TEXT EXTRACT

Over the course of over a year, Brian Freskos, the team at The Trace, and more than a dozen local NBC affiliates explored the link between stolen guns and violent crime. What they found was astonishing: Between 2010 and 2016, police recovered more than 23,000 stolen firearms, the vast majority of which were connected to crimes, including more than 1,500 carjackings and kidnappings, armed robberies, sexual assaults, and murders. Using public records, they were able to tell the story behind these stolen guns with a level of detail that had never been done. Ultimately, the team got data from over a thousand different agencies.
In some cases, like California and Florida, they were able to get that data from centralized state databases, but in most states they had to file hundreds of requests with individual police departments to begin to piece together the larger story. And even in California and Florida, they had to go back to get more data on the recovered guns which involved even more requests.
After all that painstaking work, they then shared all the raw and cleaned up data. They also put together a guide for others to follow up on their work.

DATA PROVIDED
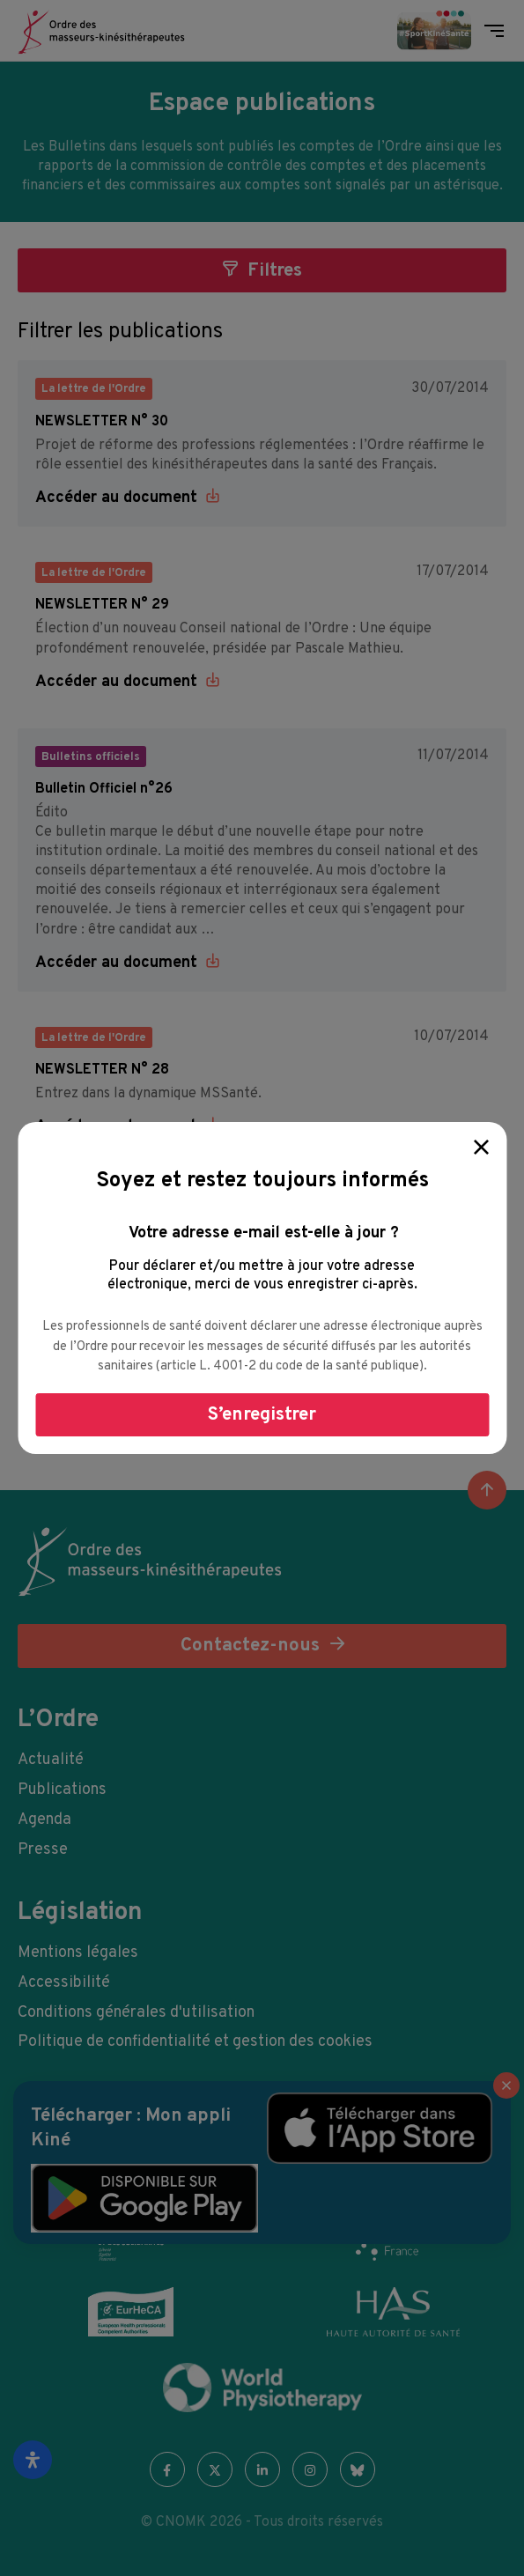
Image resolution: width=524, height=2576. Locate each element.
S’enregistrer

WRITTEN EXERCISE
Continue the account of the stolen-gun investigation by The Trace, starting after its final sentence.

THE OUTPUT
In this Requester’s Voice, Freskos shares details about how they undertook the investigation and how others can follow up locally.
Gun theft has been an issue people have reported on before, but never at this scale. Why did you think there was a bigger story there then what had already been told?
When I was first brought on at The Trace in June of 2016, my editor approached me with a couple of ideas for a big story. One was diving deep into the stolen gun issue and looking at how stolen guns move from place to place and get used in crimes. No one had ever really looked at that before, and so I started doing some research. I found that at NBC in California, a reporter named Stephen Stock had looked at this issue, and he had done a big story where they had tracked some stolen guns to crimes. So I called him and actually talked to him about some of what they were doing and some of the ways that they were trying to do it, but they were just focusing on California. I thought, why don’t we do this nationally and start filing requests for this data all over the country?
So that’s how the national story got started and also how the NBC partnership got started. Stephen Stock was one of the reporters who we partnered with, and the NBC folks in California did a really great job of doing their own story that was focused on how guns flow into and out of California.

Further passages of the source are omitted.